B2B Payments

Is Investor Interest In Payments Startups Waning?

Sure, the “big name” darlings in the industry are getting their share of funding but other startups, not so much of late. Are investors simply growing tired of the market and are looking to take their money elsewhere? Or is there a more plausible reason funding to payments startups is on the decline?

For investors, payments companies are so yesterday. Or at least it would seem so based on the recent decline in startup investments in the payments industry.

Venture-based funding rounds to payments companies, in fact, are falling, dropping to 59 startups in the third quarter of 2013 to just 41 during the second quarter of this year, reports TechCrunch, citing CrunchBase data.

There have been a few payments industry successes. For example, online payments provider Stripe raised $80 million from investors in January. Leading that round was Founder’s Fund, established by PayPal co-founder Peter Theil, along with participation from Sequoia Capital, Allen & Co. and Khosla. Stripe, which makes a merchant application programming interface for accepting credit card transactions, in January was valued at  $1.75 billion.

And there’s also micropayment-acceptance specialist Square, which closed on $200 million in debt financing in April. Goldman Sachs reportedly led the Square arrangement, along with Morgan Stanley, JPMorgan Chase, Barclays and Silicon Valley Bank.

However, despite the few darlings that have caught investors’ fancy, the payments market presents problems that make it difficult for startups, TechCrunch noted, citing Khosla Ventures’ Benjamin Ling.

“Payments are a massive industry with a lot of room for innovation, but it is very hard to break through because not only do you have to get consumers, you also need merchants and often times… third parties like associations behind you to be successful,” Ling noted. “Consumers want trust and ubiquity in payments. Merchants want to know there are large numbers of consumers. For a startup none of these is usually true. The chicken and egg problem in payments is one of the hardest to break through.”

Those challenges are what make the successes of such companies as Stripe and Square, plus a few others, that much more remarkable.

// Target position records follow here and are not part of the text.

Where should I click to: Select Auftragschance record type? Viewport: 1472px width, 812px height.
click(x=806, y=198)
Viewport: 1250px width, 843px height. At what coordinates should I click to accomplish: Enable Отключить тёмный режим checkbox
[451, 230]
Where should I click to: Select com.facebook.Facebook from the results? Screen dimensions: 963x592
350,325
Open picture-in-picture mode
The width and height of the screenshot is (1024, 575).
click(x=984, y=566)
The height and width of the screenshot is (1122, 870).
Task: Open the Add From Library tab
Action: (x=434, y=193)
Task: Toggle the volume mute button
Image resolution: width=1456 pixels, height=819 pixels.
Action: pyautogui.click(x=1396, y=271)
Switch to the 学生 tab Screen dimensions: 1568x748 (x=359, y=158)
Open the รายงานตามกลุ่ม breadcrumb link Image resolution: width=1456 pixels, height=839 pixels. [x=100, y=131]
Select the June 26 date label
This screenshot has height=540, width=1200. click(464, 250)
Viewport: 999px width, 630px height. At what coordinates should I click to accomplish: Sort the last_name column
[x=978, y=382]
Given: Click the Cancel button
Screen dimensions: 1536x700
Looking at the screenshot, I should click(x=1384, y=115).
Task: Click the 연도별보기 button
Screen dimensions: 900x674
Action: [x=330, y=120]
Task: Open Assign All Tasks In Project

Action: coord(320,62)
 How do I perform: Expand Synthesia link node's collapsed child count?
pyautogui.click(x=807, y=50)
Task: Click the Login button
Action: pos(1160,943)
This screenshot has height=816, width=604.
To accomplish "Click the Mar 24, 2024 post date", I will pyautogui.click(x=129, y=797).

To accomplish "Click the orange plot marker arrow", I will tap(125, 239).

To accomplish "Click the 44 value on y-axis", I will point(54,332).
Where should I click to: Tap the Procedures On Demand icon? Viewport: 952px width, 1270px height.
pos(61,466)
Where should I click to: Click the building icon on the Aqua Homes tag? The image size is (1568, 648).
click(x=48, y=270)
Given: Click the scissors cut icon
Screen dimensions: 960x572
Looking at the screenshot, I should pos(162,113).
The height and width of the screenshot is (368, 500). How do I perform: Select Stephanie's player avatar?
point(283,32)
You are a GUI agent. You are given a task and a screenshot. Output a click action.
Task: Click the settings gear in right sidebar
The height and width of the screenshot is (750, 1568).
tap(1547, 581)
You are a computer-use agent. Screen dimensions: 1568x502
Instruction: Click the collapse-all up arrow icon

The slowdown, however, may simply be a natural progression, TechCrunch noted, citing Bain Capital Ventures‘ Matthew Harris.

“It basically came from nowhere if you look at the earlier quarters, and it was almost literally zero in the prior years,” Harris said. “Payments have gone from being irrelevant in the venture landscape to being a meaningful sub-sector, but trees don’t grow to the sky. … I also think there has been a shift in focus to alternative and ‘peer-to-peer’ lending as the hottest sector, which I think is drawing away from capital.”